「第14回不忍ブックストリート 一箱古本市」レポート(2)
12時半頃から13時まではパタッと人の流れが途絶える。この雨では仕方ない。
この間売れたのは、■ユリイカ臨増『矢川澄子・不滅の少女』(青土社)1冊のみ。
13時過ぎ、出店場所である特別養護老人ホーム谷中の助っ人をしてくれていたつん堂さんに(助っ人終了後)、■『【秘蔵版】談志喰い物咄』(講談社・直筆通し番号、サイン入り)を購入いただく。
立川談志ファンのご友人にプレゼントされるとのこと。
同じ場所に出店されていた<脳天松家>さんも、引き取り手がないようだったらと声をかけていただいていたが、どうやらつん堂さんに譲られた様子。大人ですね。脳天さんには差し入れも頂戴する。
13:05、u-senさんご来店。お会いするのは昨秋の一箱、往来堂書店前で一緒に出店して以来。あの時、<パタリ口(くち)>(u-senさんの屋号)の箱を見てしまったらすぐに欲しいと思ってしまう本があるに違いないので、見まいと思ったものの誘惑に負け見てしまった(笑)軽く5、6冊目にとまり、昼過ぎ様子を伺ったら全部なくなっていた。

- **表示情報**
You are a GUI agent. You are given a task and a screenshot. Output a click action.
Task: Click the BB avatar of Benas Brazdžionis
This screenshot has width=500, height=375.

- **小問 A**
一箱古本市のレポートの内容を二文で要約してください。
- **小問 B**
一箱古本市のレポートによると、u-senさんの屋号は何ですか。

- **解答例 A**
12時半頃から13時までは雨で人の流れが途絶え、その間に売れたのはユリイカ臨増『矢川澄子・不滅の少女』1冊だけでした。13時過ぎにはつん堂さんが『【秘蔵版】談志喰い物咄』を購入し、13:05にはu-senさんが来店しました。

- **解答例 B**
パタリ口(くち)です。